• **PROBLEM REQUIREMENTS**: Show each line of the records below that contains the string "Expand". Matches must have the same capitalization.

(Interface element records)
## BEGIN

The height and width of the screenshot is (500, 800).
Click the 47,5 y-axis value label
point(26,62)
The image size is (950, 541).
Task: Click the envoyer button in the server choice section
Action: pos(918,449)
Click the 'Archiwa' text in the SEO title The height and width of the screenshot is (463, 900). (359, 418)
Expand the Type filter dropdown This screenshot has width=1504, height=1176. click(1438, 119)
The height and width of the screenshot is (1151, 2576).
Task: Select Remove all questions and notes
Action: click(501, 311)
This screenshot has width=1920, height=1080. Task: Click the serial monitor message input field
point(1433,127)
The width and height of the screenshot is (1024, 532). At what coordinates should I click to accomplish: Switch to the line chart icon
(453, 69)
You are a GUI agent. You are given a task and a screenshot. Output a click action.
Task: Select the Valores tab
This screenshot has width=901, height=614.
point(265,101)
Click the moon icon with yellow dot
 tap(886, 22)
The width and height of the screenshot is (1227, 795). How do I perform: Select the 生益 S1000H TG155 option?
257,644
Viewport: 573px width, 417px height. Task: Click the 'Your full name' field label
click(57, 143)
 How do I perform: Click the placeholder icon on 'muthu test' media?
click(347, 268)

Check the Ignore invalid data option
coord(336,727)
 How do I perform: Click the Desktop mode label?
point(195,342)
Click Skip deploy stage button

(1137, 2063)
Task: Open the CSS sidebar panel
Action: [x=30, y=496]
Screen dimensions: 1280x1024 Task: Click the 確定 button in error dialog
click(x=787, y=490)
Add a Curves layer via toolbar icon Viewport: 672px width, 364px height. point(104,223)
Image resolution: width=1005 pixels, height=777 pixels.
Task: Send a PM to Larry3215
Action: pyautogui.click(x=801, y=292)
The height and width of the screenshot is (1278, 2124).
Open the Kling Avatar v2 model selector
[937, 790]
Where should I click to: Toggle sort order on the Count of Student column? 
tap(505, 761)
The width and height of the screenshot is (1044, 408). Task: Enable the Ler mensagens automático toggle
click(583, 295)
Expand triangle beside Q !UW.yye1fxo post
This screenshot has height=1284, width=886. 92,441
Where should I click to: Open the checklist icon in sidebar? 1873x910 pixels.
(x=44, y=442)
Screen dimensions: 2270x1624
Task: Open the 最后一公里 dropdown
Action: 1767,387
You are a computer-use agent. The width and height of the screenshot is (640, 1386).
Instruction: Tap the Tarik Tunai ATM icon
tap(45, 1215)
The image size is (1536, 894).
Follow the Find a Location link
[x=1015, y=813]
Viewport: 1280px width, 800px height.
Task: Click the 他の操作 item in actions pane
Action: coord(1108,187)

## END

• **FINISHED TASK**:
Expand the Type filter dropdown This screenshot has width=1504, height=1176. click(1438, 119)
Expand triangle beside Q !UW.yye1fxo post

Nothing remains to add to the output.